What is expected:
Show each line from the records below in which the word "Kersenpitkussen" occurs.

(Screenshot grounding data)
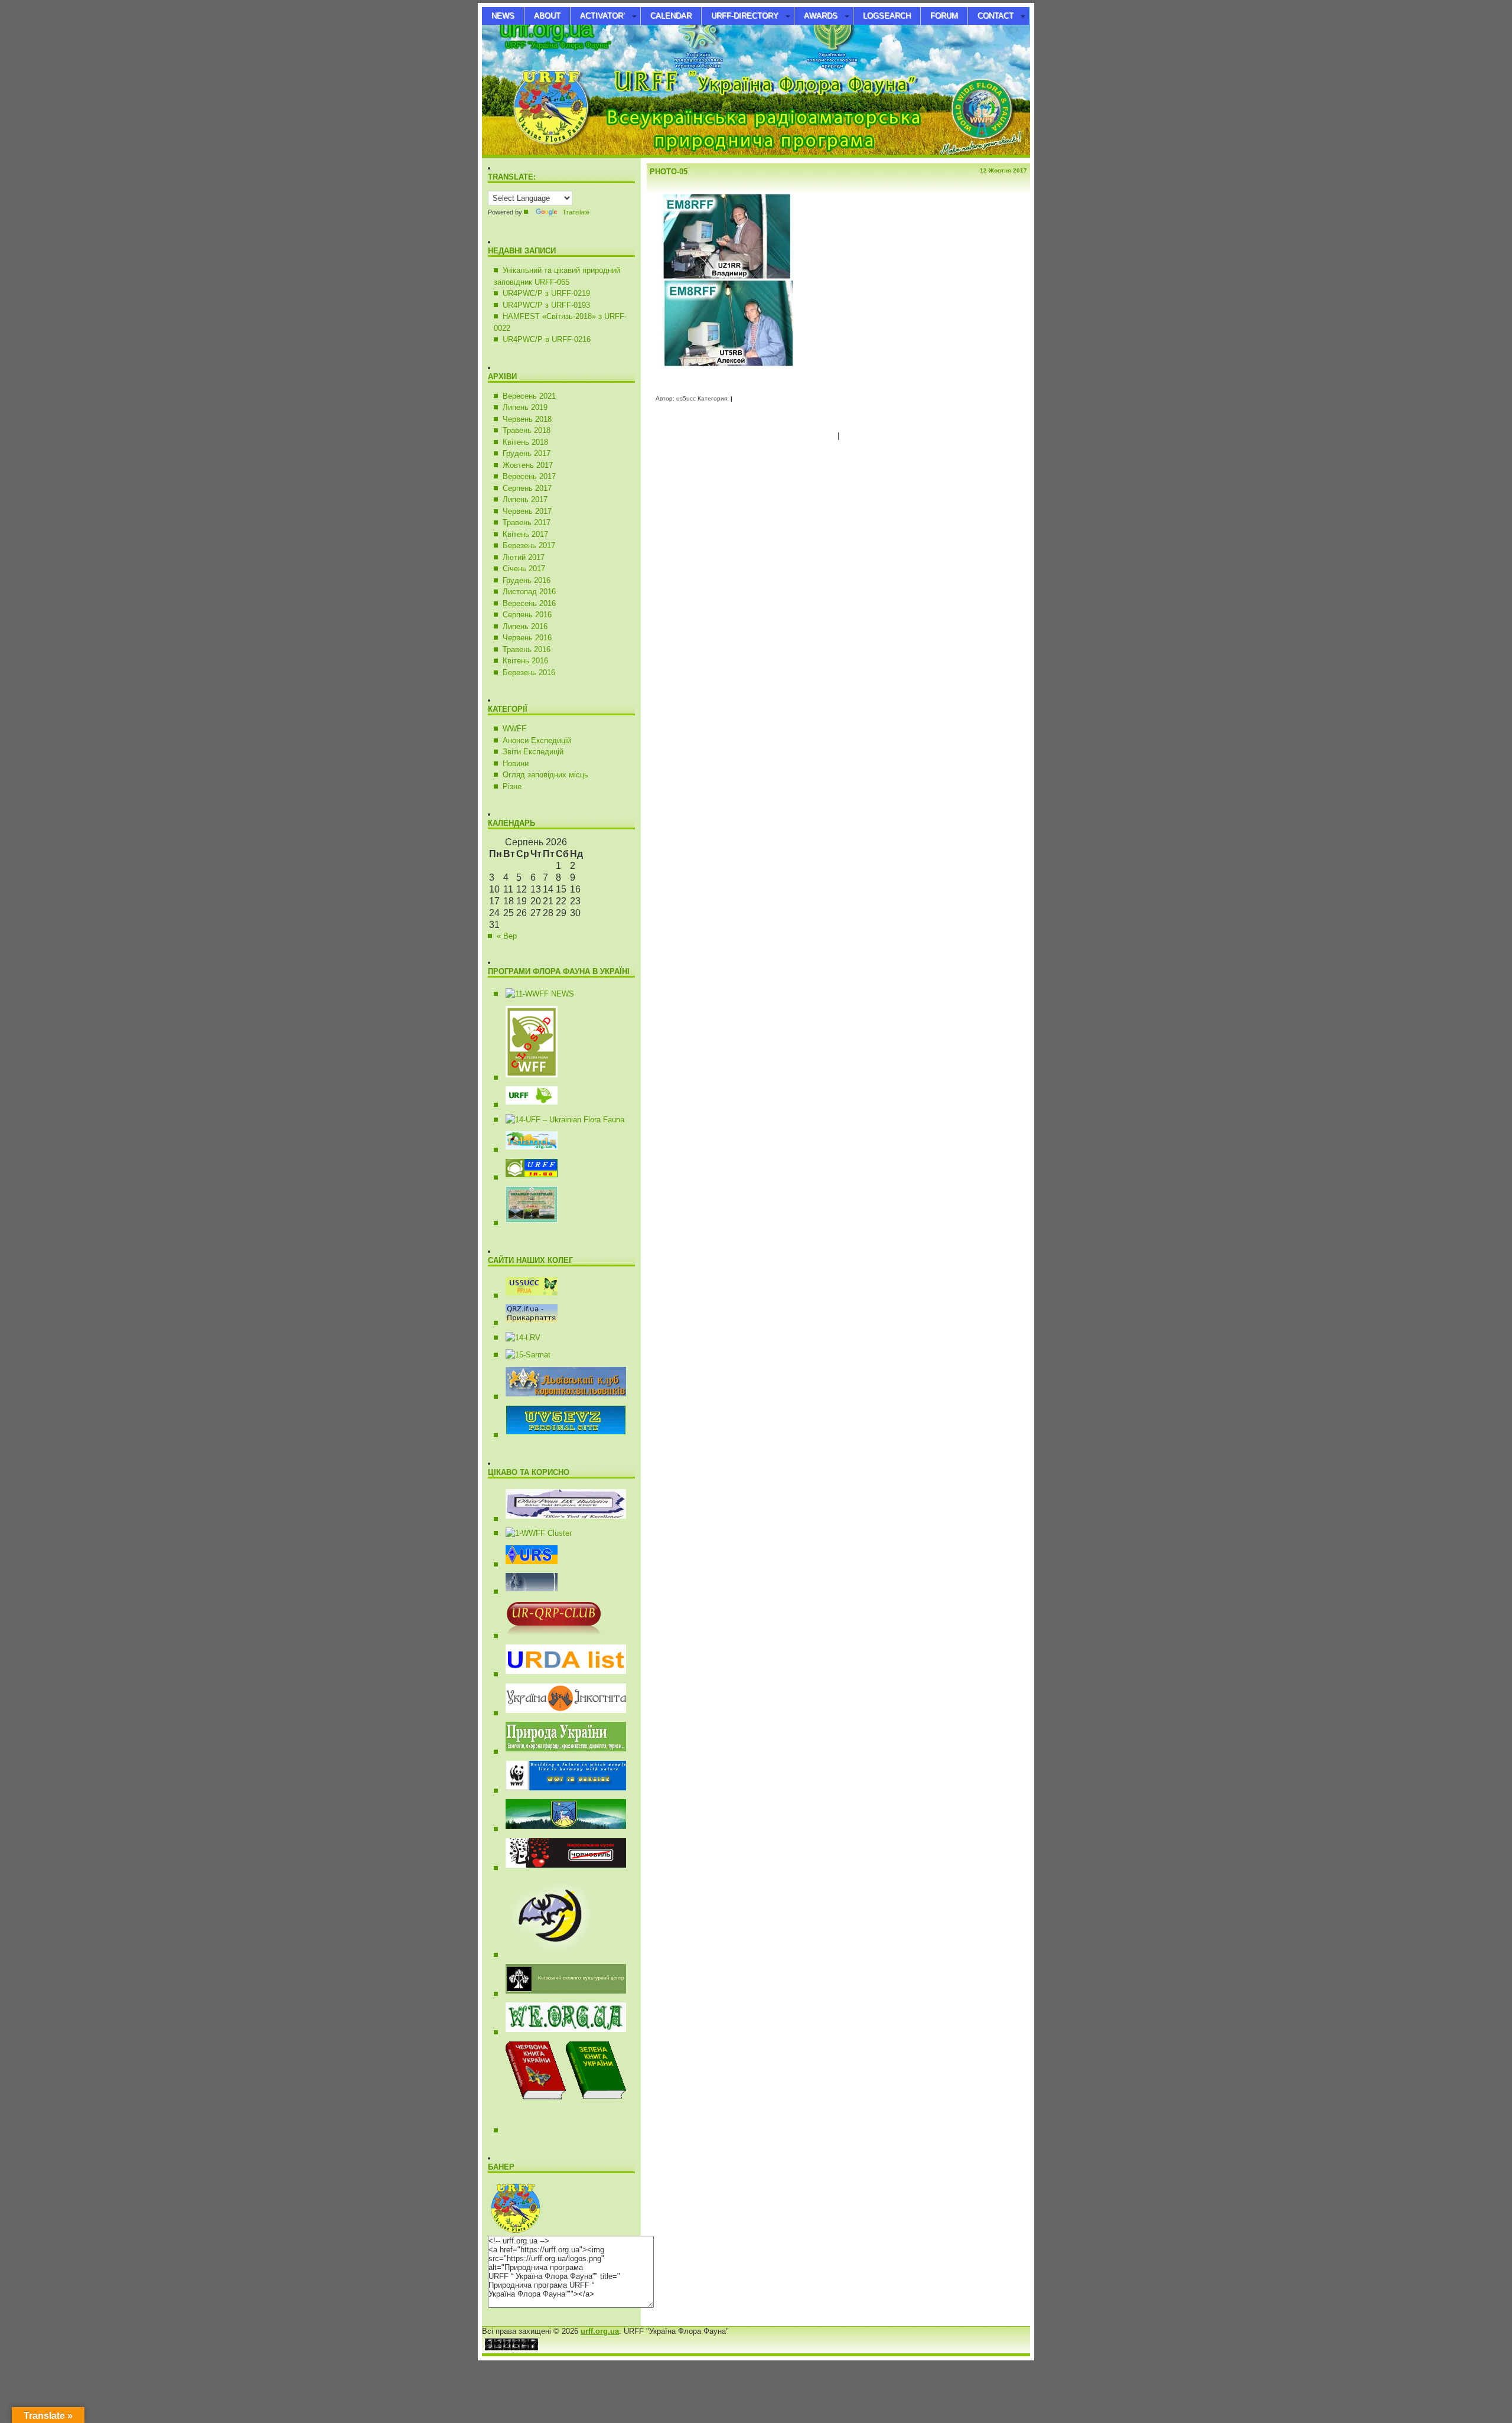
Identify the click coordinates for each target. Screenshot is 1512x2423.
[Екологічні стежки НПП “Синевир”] (561, 1829)
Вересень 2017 (529, 476)
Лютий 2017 (524, 557)
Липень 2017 (525, 499)
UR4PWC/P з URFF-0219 (546, 293)
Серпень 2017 (527, 488)
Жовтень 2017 (528, 465)
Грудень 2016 (526, 580)
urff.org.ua (546, 28)
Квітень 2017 (525, 534)
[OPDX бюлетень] (561, 1519)
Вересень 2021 (529, 396)
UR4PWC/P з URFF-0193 (546, 305)
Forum (944, 15)
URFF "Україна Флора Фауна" (558, 45)
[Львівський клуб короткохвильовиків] (561, 1396)
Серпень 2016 (527, 614)
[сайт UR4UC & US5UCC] (527, 1295)
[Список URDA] (561, 1674)
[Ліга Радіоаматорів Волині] (518, 1337)
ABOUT (547, 15)
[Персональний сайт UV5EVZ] (561, 1435)
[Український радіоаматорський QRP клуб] (549, 1635)
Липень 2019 (525, 407)
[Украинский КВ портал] (527, 1591)
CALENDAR (671, 15)
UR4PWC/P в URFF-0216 (547, 339)
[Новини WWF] (561, 1790)
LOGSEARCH (887, 15)
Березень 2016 (529, 672)
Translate (575, 212)
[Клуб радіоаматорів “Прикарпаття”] (527, 1322)
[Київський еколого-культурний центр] (561, 1993)
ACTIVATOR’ (602, 15)
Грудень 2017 (526, 453)
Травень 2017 (526, 522)
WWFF (514, 728)
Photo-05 (668, 171)
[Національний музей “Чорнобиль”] (561, 1868)
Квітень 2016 (525, 660)
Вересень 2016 (529, 603)
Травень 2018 (526, 430)
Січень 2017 (524, 568)
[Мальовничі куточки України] (561, 2032)
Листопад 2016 (529, 591)
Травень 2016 (526, 649)
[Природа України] (561, 1751)
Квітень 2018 (525, 442)
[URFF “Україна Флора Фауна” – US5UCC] (527, 1177)
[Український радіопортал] (527, 1564)
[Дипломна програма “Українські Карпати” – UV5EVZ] (527, 1223)
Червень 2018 (527, 419)
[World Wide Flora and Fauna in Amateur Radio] (535, 993)
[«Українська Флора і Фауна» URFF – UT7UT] (527, 1104)
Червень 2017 (527, 511)
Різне (512, 786)
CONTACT (995, 15)
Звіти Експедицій (533, 751)
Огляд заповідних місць (545, 774)
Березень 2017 (529, 545)
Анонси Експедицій (537, 740)
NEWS (502, 15)
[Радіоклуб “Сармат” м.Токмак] (523, 1354)
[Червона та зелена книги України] (593, 2130)
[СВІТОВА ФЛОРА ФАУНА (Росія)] (527, 1077)
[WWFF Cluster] (534, 1533)
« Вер (507, 936)
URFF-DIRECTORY (744, 15)
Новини (516, 763)
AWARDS (821, 15)
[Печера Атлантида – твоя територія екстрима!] (545, 1954)
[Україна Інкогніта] (561, 1713)
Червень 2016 (527, 637)
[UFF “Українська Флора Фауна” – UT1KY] (560, 1119)
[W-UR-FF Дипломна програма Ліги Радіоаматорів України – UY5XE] (527, 1149)
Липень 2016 (525, 626)
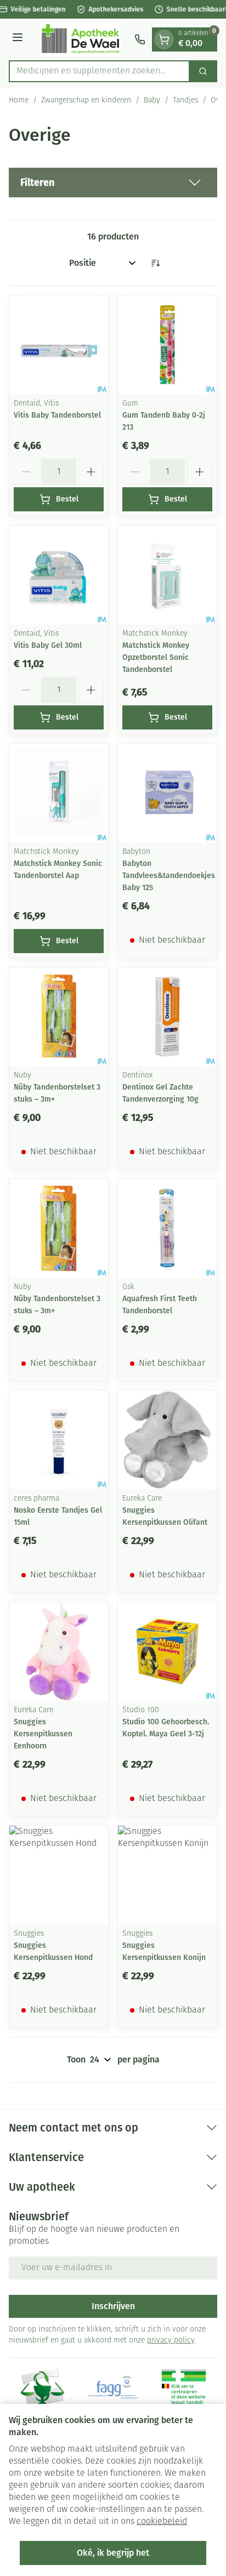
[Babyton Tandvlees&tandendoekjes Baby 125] (167, 793)
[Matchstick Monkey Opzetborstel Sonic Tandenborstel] (167, 575)
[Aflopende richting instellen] (155, 263)
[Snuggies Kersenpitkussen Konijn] (167, 1875)
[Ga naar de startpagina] (80, 39)
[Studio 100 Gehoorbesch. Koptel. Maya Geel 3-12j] (167, 1651)
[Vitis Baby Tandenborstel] (58, 344)
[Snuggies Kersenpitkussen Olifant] (167, 1439)
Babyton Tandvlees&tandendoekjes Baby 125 (168, 875)
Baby (152, 100)
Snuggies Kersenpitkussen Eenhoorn (43, 1734)
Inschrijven (113, 2306)
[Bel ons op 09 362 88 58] (139, 39)
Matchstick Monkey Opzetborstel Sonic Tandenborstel (155, 657)
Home (19, 100)
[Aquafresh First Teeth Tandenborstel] (167, 1228)
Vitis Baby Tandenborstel (57, 415)
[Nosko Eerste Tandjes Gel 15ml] (58, 1439)
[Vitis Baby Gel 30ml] (58, 575)
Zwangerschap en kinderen (86, 100)
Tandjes (185, 100)
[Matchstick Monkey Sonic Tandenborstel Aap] (58, 793)
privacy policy (170, 2340)
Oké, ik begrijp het (113, 2552)
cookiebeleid (162, 2521)
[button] (113, 182)
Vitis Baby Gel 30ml (48, 645)
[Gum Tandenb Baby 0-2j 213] (167, 344)
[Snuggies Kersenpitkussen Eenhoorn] (58, 1651)
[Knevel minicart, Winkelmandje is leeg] (164, 39)
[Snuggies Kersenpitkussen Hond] (58, 1875)
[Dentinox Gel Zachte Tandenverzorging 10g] (167, 1016)
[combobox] (99, 71)
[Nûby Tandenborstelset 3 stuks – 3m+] (58, 1016)
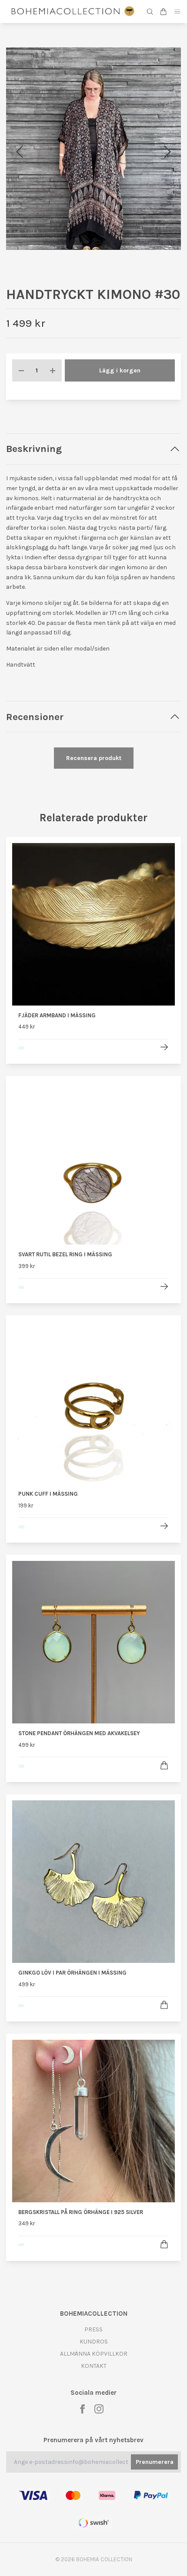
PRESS (93, 2360)
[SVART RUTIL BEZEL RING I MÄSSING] (164, 1316)
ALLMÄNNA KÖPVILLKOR (93, 2384)
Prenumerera (155, 2492)
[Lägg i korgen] (164, 1795)
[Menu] (177, 11)
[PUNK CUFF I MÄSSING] (164, 1556)
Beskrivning (34, 479)
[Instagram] (99, 2439)
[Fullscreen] (93, 163)
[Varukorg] (163, 12)
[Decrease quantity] (21, 401)
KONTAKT (94, 2396)
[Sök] (150, 12)
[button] (167, 167)
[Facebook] (82, 2439)
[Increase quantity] (52, 401)
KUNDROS (94, 2372)
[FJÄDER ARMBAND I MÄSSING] (164, 1077)
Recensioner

Answer to this exercise:
[Snuggies Kersenpitkussen Konijn] (167, 1875)
[Snuggies Kersenpitkussen Olifant] (167, 1439)
Snuggies Kersenpitkussen Eenhoorn (43, 1734)
[Snuggies Kersenpitkussen Eenhoorn] (58, 1651)
[Snuggies Kersenpitkussen Hond] (58, 1875)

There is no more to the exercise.